Melatonin plays an important role in cognitive regulation (Table 2). In zebrafish, melatonin treatment mitigates cognitive disorder, which results from altered circadian rhythm (47). In a 5-fluorouracil-induced cognitive deficits model, melatonin administration reversed rat spatial memory dysfunction (46). Similar effects of melatonin were discovered in an isoflurane-induced mouse model, and the improved cognitive function after melatonin treatment may be mediated through circadian clock resynchronization (29, 123). In clinical studies, melatonin alleviates cognitive disturbance resulting from breast cancer chemotherapy (124)). Recent advances have regarded melatonin as an index of cognitive impairment in elderly individuals (125). Moreover, melatonin has been shown to effectively improve cognitive deficits in AD mouse models (126). These studies from animals to humans demonstrate a direct regulation of cognition by melatonin. In particular, melatonin has been suggested to play a role in cognition through the regulation of circadian hormones such as estrogen. For instance, nonylphenol, an estrogen mimic, can induce cognitive impairment in Wistar rats, whereas melatonin treatment attenuates its neurotoxicity and adverse cognitive impact (48). Together, potential mechanisms by which melatonin can regulate emotion through circadian clock-dependent or clock-independent pathways have emerged, which may be a possible approach to melatonin regulation of PMS/PMDD-induced cognitive impairments.

Melatonin adjusts ovarian hormone levels

Decreased estrogen and elevated progesterone

PMS symptoms cyclically occur in the luteal phase and gradually vanish after menstruation, indicating the role of the menstrual cycle in PMS occurrence. In line with this viewpoint, one of the most effective treatments for PMS is ovulation suppression, and the combination of estrogen and progestogen shows a promising effect on attenuating PMS symptoms (9). ESC/E(Z) complex genes and ovarian hormone regulation genes also manifest different expression levels in PMDD patients and controls (8). With the changes in ovarian steroids and the subsequent resting regional cerebral blood flow in PMDD, ESC/E(Z) genes seem to have a greater correlation with brain function and more attention should be given (127). More importantly, extensive studies have demonstrated the effects of estrogen and progestogen on depression, anxiety and other emotional disorders in women (128, 129). As a result, ovulation-related hormones, especially estrogen and progestogen, should be considered key factors in the pathogenesis of PMS.

:: EXERCISE BRIEF ::
According to the passage on melatonin and PMS, what is one of the most effective treatments for PMS?

Items listed in a dataset:

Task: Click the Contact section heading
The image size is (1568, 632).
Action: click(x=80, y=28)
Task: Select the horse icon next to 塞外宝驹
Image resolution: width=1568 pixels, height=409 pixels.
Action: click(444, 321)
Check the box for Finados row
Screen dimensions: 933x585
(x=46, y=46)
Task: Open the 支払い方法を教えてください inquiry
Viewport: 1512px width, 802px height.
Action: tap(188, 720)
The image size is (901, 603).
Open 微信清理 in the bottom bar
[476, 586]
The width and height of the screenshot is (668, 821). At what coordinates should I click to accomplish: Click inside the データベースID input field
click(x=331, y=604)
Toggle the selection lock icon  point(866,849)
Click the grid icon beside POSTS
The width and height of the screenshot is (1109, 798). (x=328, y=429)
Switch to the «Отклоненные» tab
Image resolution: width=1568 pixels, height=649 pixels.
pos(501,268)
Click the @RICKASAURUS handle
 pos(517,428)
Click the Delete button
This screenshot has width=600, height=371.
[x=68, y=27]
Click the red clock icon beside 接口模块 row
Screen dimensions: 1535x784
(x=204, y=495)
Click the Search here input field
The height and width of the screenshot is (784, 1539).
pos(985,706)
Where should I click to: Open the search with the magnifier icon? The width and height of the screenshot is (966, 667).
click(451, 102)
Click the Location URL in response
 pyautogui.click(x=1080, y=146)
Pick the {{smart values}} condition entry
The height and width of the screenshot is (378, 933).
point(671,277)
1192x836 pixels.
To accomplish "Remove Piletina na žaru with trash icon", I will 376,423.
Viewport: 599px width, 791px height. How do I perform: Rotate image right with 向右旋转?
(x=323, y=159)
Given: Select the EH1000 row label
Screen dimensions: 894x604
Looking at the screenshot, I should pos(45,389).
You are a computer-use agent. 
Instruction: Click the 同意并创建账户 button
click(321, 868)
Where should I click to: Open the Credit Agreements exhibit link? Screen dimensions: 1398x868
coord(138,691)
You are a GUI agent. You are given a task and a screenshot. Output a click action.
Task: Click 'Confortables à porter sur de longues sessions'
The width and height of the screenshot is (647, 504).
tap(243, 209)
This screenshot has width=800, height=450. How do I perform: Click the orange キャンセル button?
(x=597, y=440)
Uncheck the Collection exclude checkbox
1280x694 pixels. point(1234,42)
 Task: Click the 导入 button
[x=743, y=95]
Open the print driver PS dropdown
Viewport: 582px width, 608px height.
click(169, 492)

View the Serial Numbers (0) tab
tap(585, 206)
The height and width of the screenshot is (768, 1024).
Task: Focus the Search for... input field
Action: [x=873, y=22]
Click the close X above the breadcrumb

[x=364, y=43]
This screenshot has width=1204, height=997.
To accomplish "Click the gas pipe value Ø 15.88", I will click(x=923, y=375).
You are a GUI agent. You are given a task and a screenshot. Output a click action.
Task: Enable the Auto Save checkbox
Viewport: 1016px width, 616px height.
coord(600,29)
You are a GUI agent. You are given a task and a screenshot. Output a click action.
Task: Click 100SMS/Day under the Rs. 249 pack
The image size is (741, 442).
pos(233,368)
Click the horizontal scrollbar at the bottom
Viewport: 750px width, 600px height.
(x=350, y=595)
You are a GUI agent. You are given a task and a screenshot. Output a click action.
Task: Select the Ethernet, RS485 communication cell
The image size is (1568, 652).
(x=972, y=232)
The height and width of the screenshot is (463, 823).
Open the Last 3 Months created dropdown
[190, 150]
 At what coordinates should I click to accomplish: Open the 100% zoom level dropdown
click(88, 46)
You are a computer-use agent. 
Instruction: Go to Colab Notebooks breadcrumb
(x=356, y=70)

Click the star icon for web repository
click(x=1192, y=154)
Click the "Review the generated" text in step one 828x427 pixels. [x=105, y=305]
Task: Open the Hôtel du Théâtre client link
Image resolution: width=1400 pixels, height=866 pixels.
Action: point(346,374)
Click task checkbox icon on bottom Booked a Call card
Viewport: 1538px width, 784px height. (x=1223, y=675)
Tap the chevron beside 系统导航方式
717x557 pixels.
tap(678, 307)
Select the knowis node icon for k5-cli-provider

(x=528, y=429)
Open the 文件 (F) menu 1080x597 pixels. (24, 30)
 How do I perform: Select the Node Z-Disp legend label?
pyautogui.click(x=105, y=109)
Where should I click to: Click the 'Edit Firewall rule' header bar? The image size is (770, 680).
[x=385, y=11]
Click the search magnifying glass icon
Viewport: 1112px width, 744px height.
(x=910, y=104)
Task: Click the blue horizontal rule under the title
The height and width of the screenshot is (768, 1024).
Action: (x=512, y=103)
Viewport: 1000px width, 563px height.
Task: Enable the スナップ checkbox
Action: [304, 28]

:: ANSWER BOX ::
Ovulation suppression.